From the line containing "Where should I click to: Click arrow" down to the last line of the records below, restate each line word for word and leave out the rest.

(Source data)

· · · ·

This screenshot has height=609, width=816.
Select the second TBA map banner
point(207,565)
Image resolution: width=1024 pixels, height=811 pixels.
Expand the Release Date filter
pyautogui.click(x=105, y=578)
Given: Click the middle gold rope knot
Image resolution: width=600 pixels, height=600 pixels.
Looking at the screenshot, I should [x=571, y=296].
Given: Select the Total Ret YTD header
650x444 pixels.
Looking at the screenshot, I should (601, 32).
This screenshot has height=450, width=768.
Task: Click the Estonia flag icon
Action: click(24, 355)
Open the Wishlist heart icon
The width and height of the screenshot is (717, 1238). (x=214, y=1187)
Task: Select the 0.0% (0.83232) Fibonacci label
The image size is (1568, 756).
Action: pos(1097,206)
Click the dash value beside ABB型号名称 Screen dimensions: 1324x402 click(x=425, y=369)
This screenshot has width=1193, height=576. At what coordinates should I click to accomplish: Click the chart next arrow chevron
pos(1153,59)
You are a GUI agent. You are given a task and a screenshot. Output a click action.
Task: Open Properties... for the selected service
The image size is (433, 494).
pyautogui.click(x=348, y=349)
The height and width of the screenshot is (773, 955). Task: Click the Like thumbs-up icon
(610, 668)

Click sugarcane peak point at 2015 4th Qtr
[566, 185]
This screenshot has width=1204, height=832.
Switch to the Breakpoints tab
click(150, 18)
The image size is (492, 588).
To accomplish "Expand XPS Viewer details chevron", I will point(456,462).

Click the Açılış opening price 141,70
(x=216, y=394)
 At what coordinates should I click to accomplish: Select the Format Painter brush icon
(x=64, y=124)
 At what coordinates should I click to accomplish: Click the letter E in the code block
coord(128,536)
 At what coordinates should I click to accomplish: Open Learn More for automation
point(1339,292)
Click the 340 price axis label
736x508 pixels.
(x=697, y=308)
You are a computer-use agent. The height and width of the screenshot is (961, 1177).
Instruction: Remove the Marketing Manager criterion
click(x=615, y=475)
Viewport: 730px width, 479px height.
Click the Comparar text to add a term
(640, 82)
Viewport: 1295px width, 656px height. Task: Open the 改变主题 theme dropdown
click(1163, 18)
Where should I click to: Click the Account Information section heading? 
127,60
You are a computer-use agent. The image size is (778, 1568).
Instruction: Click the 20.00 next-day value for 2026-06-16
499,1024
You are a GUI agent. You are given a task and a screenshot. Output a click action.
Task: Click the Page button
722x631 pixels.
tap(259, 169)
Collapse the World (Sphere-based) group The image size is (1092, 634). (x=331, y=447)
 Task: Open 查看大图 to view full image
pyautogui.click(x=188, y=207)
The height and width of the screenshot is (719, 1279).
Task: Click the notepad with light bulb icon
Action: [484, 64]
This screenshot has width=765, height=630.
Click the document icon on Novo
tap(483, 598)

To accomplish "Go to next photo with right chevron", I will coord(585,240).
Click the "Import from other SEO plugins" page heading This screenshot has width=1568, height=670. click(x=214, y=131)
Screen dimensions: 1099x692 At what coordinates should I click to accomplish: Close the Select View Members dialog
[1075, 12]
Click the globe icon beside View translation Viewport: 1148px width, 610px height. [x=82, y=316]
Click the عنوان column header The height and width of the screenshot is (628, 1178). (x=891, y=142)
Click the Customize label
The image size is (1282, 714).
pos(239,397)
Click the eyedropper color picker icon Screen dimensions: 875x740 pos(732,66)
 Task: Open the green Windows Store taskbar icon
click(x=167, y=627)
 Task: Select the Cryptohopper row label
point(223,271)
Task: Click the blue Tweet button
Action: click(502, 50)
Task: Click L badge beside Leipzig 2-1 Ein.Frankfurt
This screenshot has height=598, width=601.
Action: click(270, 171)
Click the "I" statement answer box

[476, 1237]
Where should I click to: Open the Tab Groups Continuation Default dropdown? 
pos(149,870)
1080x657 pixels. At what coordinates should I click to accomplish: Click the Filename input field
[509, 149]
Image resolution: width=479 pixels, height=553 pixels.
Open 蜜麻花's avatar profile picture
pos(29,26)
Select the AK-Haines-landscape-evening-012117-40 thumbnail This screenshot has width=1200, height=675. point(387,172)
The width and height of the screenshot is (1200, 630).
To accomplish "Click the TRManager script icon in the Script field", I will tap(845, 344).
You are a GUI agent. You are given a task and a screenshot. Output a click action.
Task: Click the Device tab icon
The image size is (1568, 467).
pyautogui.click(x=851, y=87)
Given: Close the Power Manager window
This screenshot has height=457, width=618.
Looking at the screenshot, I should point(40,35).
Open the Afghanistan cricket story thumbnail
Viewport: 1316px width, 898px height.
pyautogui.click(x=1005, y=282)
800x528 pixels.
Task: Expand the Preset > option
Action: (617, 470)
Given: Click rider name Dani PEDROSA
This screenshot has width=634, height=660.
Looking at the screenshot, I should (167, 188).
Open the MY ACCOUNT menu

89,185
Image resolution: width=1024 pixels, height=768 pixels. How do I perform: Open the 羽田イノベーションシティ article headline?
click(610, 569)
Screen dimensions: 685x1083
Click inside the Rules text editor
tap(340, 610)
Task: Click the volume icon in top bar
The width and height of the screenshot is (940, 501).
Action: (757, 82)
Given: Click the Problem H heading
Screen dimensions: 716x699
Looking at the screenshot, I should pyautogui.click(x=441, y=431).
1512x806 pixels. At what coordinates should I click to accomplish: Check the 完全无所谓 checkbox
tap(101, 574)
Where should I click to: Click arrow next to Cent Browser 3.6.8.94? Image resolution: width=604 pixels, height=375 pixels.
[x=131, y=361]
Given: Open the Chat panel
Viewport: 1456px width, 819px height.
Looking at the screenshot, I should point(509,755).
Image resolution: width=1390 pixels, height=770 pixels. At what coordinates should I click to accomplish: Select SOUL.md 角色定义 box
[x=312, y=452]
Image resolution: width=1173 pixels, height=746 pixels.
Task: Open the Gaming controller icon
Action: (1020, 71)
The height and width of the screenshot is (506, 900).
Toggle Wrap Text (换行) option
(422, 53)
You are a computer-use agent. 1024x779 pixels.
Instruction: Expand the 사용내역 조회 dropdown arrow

· · · ·

**PROBLEM SOLUTION:**
Where should I click to: Click arrow next to Cent Browser 3.6.8.94? Image resolution: width=604 pixels, height=375 pixels.
[x=131, y=361]
Given: Open the Chat panel
Viewport: 1456px width, 819px height.
Looking at the screenshot, I should point(509,755).
Image resolution: width=1390 pixels, height=770 pixels. At what coordinates should I click to accomplish: Select SOUL.md 角色定义 box
[x=312, y=452]
Image resolution: width=1173 pixels, height=746 pixels.
Task: Open the Gaming controller icon
Action: (1020, 71)
The height and width of the screenshot is (506, 900).
Toggle Wrap Text (换行) option
(422, 53)
You are a computer-use agent. 1024x779 pixels.
Instruction: Expand the 사용내역 조회 dropdown arrow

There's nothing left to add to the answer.